Seriously though, you know you like her or you wouldn't be stressting over this. You might not want to admit it, but you do. Im calling you on it. 😉
 


<< Apparently it's some sort of defensive measure on their part, to disguse any interest you may perceive in their presentation. This girl used to tell me about all the hot guys she saw, then it turned out she just said that so I wouldn't figure out she liked me. >>




BINGO!
 
UGH. i'm just kind of lonely... it's been over a year since i really fell for anybody. i've been on dates with this one girl who was pretty hot, but i dunno, something didn't click. but argh, i'm so torn. *holds head in hands and sobs* alright alright, i'll face my inner demons, i think i like her a little. i dunno though, it's so hard to distinguish between liking her as a really good friend, and liking her as something more and just being lonely coincedentally. do you know what i mean? what if i don't really like her and i just want a warm body? ugh.... damn you inner demons.... damn you.....
 
Just make sure you figure out what you want before you act on anything. For me, the best indicator is how much I want the other party to be happy. If you genuinely like someone, you'll be at least equally concerned with what they want. However, if when you think about it, all you really want is to feel attached or to not be lonely anymore, chances are the relationship either won't last long or won't be very fulfilling.
 


<< Apparently it's some sort of defensive measure on their part, to disguse any interest you may perceive in their presentation. This girl used to tell me about all the hot guys she saw, then it turned out she just said that so I wouldn't figure out she liked me. >>



You sure? :Q
 


<< UGH. i'm just kind of lonely... it's been over a year since i really fell for anybody. i've been on dates with this one girl who was pretty hot, but i dunno, something didn't click. but argh, i'm so torn. *holds head in hands and sobs* alright alright, i'll face my inner demons, i think i like her a little. i dunno though, it's so hard to distinguish between liking her as a really good friend, and liking her as something more and just being lonely coincedentally. do you know what i mean? what if i don't really like her and i just want a warm body? ugh.... damn you inner demons.... damn you..... >>



Better to let your head clear on this one -- and TRY not to think about it too much ( I know it's hard, if not near impossible). It's hard to know with friends sometimes -- but if she is a good match for you, it will become apparent. You have an unusual situation because of your age and surroundings but that will not be an enduring issue. Hang in there 🙂
 
sounds like sound advice jfur 🙂

i'm actually toying with the idea of writing her an email right now... (too late to call)... telling her that if she was serious, than i'm sorry i acted like an ass. i really did, the more i think about it. i tried to change the subject, and went "uh..... oh btw, you owe me 40 bucks" 😱 is that a good idea? regardless of whether or not i like her, if she was serious, than i want to apologize.
 
If it'll make you feel better, then appologize. I probably would in your position, knowing me. It's pretty safe to assume that even if she wasn't serious, she's not going to mind an appology...and if she was...well, an appology would sound damn good.
 
Dude, if she doesn't turn you on, stick a P4 chip in your computer, change the color of her skin, and remove her hair. Yikes! :Q:Q:Q

Call the neighbors, the cops, and your congressman. I think she's really not from this planet otherwise you'd jump her bones if not for that burning feeling in your spine. 😛.
 
It's pretty clear to me that you like this girl, but didn't want her to hurt you, so you did it first, without thinking. You saw her face after you replied, so you should know if she was serious. Duffman had a good idea. Kiss her and tell her you changed your mind after thinking about it. Tell her you do like her, and go from there.
 
She's got you whipped and she knows it - it gives her a sense of power and makes less her feel less insecure about herself to yank your chain...

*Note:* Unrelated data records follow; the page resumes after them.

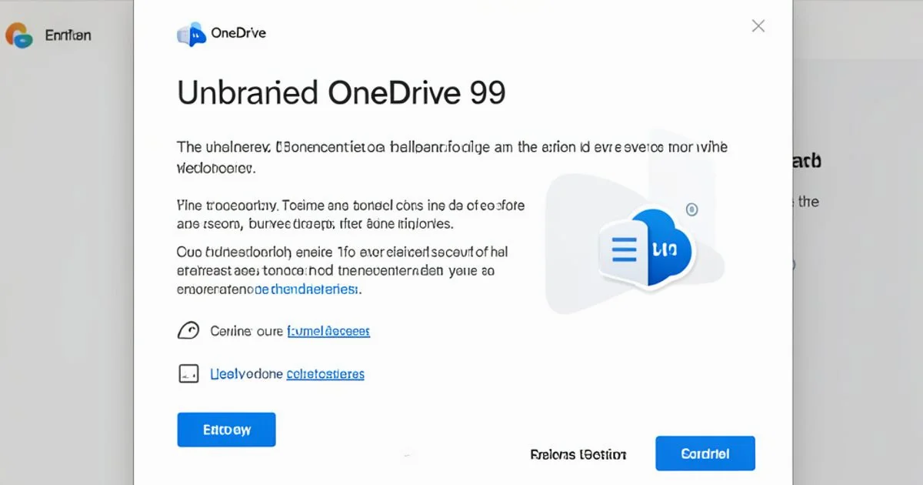
Task: Click the Cenline oure label text
Action: point(245,331)

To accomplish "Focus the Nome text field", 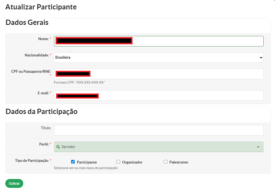I will pyautogui.click(x=194, y=41).
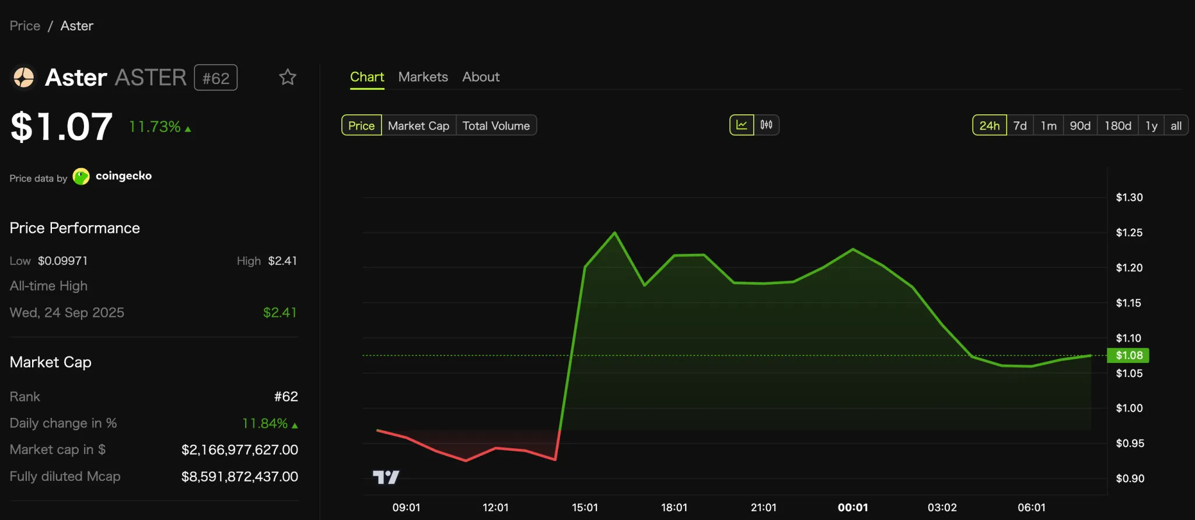This screenshot has width=1195, height=520.
Task: Add Aster to favorites with star icon
Action: pyautogui.click(x=287, y=78)
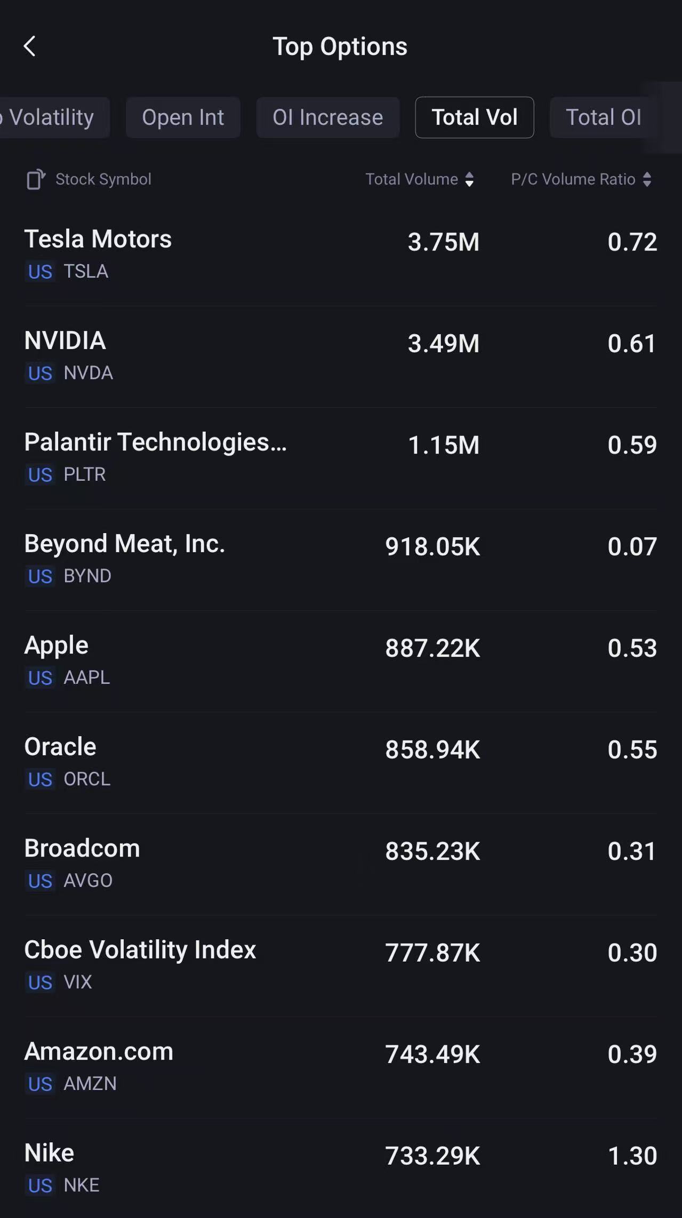Click the share/export icon beside Stock Symbol
The image size is (682, 1218).
coord(36,180)
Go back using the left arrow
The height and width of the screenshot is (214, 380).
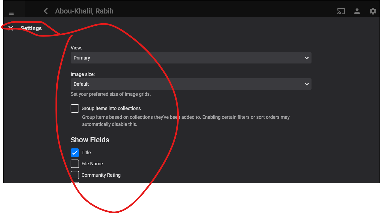coord(46,11)
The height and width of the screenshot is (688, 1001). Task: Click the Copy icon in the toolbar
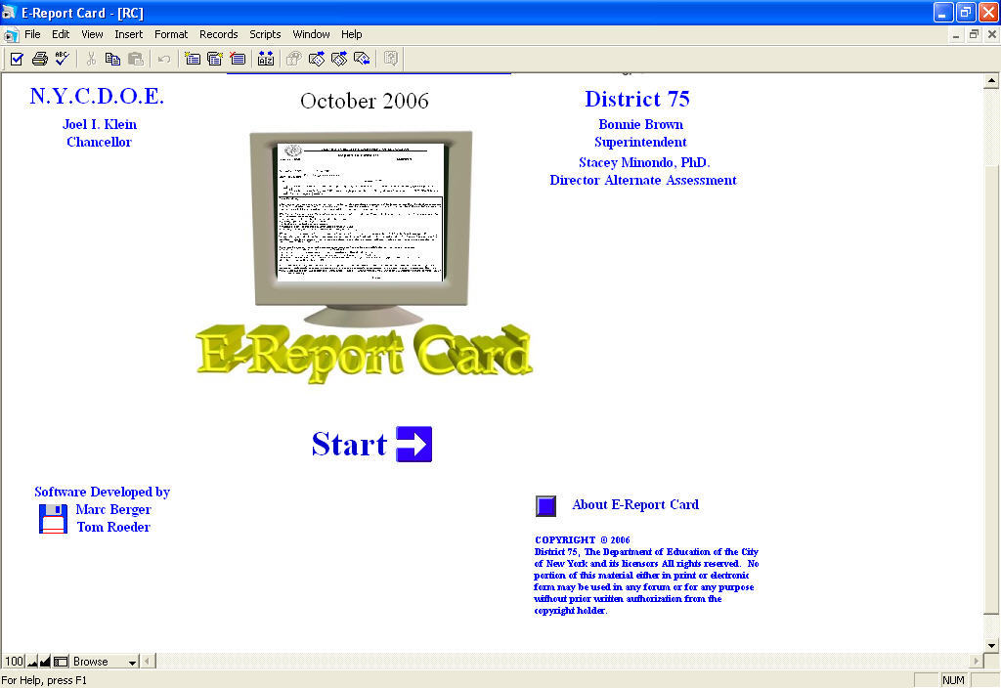tap(112, 59)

It's not in the cards, gopunk...
 
hey man i feel for you...I don't know WHY girls do this fscking CRAP. i've had it done to me before too. i'm not even going to tell me story because it pisses me off so much...but at first it took me a month or so to get over this one girl, then she brings it ALL up again and i am thinking about her every waking hour only to find out it was another game.

I will NEVER be lured in again...I don't even want to be associated (even friends) with girls like this and I never will be! Thankfully my current g/f is NOT like this at all...she's honest and up front, and down to earth. Not like an average girl who gets some sick pleasure from putting guys through this torture (hurts more than they think maybe?).
 
Dude if you two really are that close then you already know the answer... and now you can choose to act upon it or let opportunity pass by. I say take the chance, after all who HASN'T been embarrased by their friends?
 
I had a girl for my best friend. She is now my wife, sometimes you are in a situation where the both of you are too good of friends and both sides is scared to lose that friendship but you never know unless you try. I for one am happy to this day I made the first move....🙂
 


<< If you can tactfully bring it up again next time you are alone, YOU take on the pretense that you want to get something started. See if she "plays along" If so, lean in and kiss her. If she is serious, she will reciprocate. If not, you can just play it up as "I did such a better job than you did with your tears and all........" >>



sounds like a safe and smart plan to me. Playing games like this is alright until things become more serious. It's part of the fun
 
what no pi...

Sorry.

I had a gf that like to play games with me seriously. It drove me freaking nuts. I really hated that.
 
I don't think that she was actually trying to mess with your head, but more that she was just trying to save face. I'm sure you know how awful it is to let someone find out that you're interested in them only to learn that the feeling is not recipriocated.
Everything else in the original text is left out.